Extracted data entries
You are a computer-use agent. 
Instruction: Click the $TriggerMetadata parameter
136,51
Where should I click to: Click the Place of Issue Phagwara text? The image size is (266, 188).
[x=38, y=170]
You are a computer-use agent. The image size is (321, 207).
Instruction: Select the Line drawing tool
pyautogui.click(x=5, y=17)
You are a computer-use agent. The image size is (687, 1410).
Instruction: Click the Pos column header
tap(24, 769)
...
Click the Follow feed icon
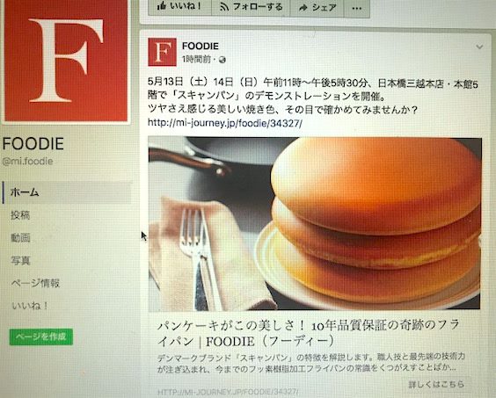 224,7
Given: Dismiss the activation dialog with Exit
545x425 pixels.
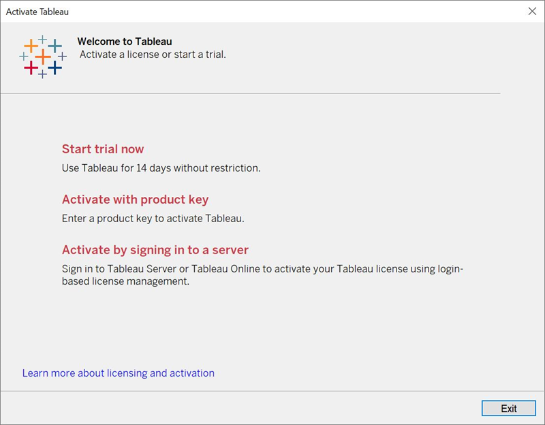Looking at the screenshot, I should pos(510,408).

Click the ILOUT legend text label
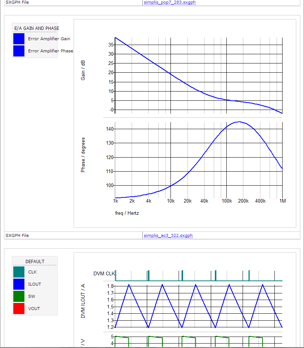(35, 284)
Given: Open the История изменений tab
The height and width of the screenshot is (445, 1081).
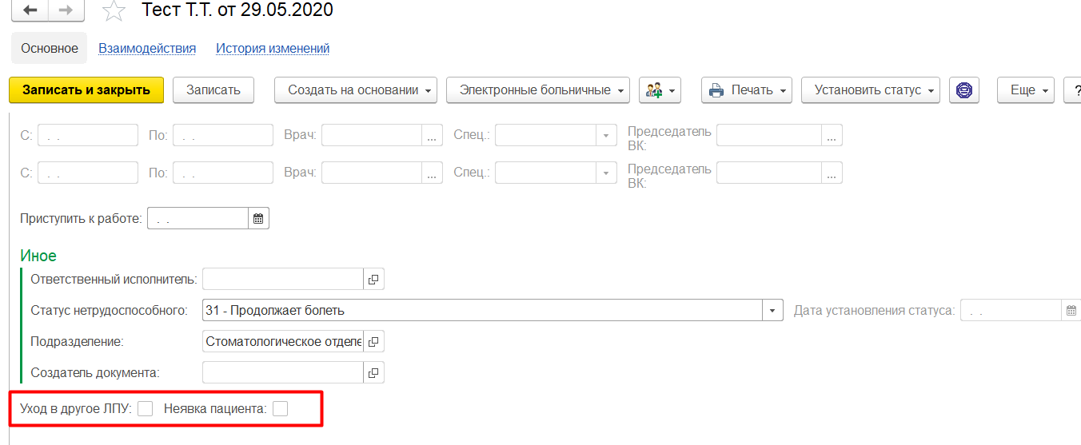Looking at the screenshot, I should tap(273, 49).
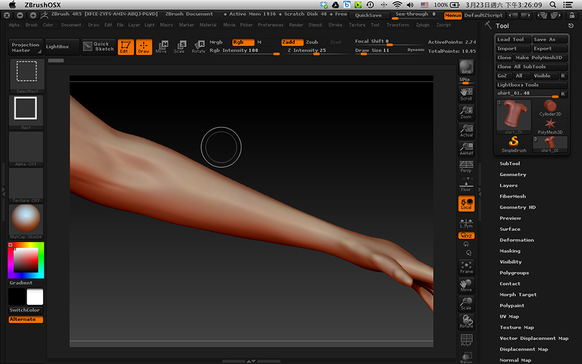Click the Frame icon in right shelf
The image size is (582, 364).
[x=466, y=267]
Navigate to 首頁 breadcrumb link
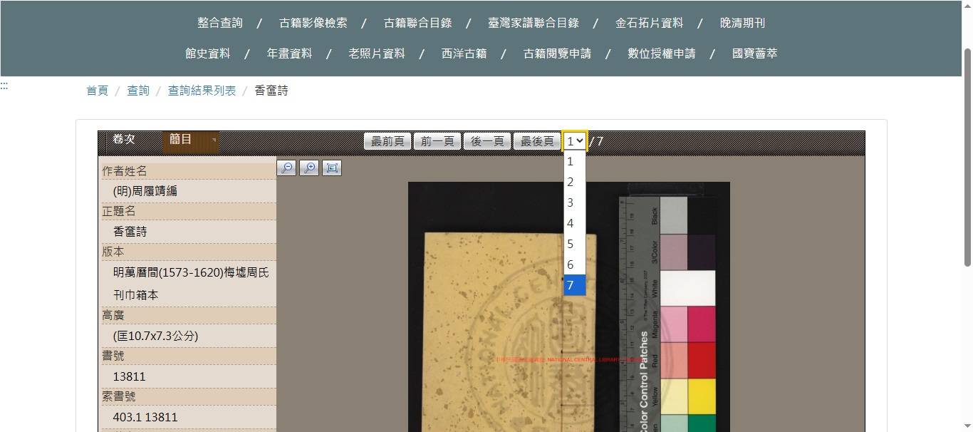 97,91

Problem to work on – Please output the lines above beginning at the line with "545x425 pixels." and ending after the line with "Given: Open the История изменений tab", precisely as written and with no pictures.

Task response –
545x425 pixels.
Looking at the screenshot, I should pos(510,408).

Click the ILOUT legend text label
(35, 284)
Given: Open the История изменений tab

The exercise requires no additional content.